§ Your instructions:
From the records below, pull out every line that contains the string "point", matching case exactly.

§ Rows:
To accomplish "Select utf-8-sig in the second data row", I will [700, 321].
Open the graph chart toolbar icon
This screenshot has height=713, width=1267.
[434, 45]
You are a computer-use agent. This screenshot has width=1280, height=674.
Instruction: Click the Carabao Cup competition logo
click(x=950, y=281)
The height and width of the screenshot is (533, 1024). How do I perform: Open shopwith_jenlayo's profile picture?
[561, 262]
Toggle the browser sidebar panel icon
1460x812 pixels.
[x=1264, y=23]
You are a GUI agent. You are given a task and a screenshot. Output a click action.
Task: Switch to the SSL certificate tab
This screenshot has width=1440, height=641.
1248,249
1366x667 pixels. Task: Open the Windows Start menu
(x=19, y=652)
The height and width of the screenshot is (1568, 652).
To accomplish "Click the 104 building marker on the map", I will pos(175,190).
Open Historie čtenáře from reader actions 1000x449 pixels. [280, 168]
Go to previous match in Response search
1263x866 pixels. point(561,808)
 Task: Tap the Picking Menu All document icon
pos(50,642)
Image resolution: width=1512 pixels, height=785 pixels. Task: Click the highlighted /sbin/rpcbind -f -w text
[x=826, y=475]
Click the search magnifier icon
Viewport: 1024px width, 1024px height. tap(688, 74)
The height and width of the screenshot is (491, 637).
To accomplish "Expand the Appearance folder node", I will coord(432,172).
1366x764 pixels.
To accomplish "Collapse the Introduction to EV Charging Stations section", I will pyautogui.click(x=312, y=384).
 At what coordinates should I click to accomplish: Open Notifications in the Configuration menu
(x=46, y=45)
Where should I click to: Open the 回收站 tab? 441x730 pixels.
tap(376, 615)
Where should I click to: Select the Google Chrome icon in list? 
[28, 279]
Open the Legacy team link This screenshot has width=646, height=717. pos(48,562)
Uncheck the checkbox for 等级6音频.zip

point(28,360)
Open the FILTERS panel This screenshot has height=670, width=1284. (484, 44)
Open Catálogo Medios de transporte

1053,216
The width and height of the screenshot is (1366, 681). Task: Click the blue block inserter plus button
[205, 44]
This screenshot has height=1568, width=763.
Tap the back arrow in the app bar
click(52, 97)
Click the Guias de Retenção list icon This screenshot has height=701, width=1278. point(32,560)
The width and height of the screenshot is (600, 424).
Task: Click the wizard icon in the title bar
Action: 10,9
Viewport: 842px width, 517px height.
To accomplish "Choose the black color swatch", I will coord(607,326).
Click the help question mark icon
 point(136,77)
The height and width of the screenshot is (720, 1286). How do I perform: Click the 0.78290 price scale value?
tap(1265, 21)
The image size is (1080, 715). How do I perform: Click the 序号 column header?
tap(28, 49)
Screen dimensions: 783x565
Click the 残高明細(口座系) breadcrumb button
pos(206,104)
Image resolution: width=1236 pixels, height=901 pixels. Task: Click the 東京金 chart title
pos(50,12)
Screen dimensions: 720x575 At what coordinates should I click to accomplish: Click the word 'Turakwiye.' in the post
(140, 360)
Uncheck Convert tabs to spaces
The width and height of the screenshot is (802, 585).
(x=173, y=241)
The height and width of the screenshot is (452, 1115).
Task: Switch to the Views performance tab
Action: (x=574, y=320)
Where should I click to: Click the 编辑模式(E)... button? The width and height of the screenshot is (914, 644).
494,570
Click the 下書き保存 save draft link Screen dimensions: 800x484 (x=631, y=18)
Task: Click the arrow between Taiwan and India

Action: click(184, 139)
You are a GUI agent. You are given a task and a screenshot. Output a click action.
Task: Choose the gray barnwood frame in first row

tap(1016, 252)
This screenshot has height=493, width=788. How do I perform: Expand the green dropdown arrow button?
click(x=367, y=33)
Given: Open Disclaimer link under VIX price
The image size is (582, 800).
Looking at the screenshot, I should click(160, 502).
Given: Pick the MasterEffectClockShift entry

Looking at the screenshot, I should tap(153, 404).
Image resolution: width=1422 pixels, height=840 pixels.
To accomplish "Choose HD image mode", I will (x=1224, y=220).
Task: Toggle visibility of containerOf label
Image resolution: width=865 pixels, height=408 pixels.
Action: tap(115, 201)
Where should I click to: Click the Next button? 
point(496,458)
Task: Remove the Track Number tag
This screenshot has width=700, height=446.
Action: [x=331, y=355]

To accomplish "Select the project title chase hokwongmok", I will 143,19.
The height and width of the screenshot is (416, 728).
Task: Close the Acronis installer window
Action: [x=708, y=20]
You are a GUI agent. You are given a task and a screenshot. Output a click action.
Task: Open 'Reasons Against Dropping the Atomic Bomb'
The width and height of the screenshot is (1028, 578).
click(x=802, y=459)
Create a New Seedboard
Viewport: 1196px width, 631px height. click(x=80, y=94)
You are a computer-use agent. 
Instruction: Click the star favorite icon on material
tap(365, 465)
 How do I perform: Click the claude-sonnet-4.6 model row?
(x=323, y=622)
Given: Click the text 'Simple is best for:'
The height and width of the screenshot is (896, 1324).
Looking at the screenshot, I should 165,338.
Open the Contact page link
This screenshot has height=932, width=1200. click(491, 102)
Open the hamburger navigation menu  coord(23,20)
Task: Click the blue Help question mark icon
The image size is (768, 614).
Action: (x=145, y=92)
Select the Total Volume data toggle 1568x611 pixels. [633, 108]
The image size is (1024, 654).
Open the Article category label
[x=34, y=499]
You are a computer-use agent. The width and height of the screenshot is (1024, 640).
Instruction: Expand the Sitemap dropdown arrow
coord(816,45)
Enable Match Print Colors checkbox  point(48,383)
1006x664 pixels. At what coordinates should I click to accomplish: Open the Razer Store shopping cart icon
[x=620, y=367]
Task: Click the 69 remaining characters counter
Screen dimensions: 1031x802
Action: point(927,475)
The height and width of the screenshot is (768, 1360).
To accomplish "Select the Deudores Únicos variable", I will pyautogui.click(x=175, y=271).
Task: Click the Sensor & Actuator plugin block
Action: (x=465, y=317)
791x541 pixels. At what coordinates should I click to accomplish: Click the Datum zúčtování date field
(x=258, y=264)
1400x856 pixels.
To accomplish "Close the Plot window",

§ Output of the task:
1263x866 pixels. point(561,808)
point(28,360)
Click the Guias de Retenção list icon This screenshot has height=701, width=1278. point(32,560)
 point(136,77)
point(496,458)
Enable Match Print Colors checkbox  point(48,383)
Action: point(927,475)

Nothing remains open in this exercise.